Selective recognition of human small transthyretin aggregates by a novel monoclonal antibody.

Biochemical characterisation of transthyretin variant TTR Y78F showed that this variant adopts a tetrameric conformation as normal TTR but exhibits some of the characteristics of an intermediate structure in the fibrillogenesis pathway. It was hypothesised that native Y78F might represent an early event in TTR amyloidogenesis. We immunised TTR knock out mice with recombinant variant TTR Y78F. One stable hybridoma named CE11, of the IgM isotype, was tested for reactivity towards several soluble recombinant TTR variants both amyloidogenic and non-amyloidogenic. CE11 only recognises the highly amyloidogenic TTR variants L55P, S52P, A97S, Y78F or acidified TTR wt preparations. At the same time, this clone was negative for TTR V30M, soluble wild type protein or TTR T119M. The reactivity increased with oligomer formation and decreased as mature fibrils grow.

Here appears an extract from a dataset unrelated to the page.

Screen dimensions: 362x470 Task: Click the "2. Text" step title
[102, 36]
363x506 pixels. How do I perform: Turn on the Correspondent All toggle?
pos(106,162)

After size exclusion chromatography (SEC) followed by sandwich ELISA and native immunoblotting, the mAb recognised two peaks (i) peak 1 present in acidified and in soluble variant proteins preparations with material above 146 KDa (ii) peak 2 only present in soluble L55P and S52P TTR preparations with material between 66 and 146 KDa. mAb CE11 may be a potential tool to survey therapeutical agents against TTR aggregation.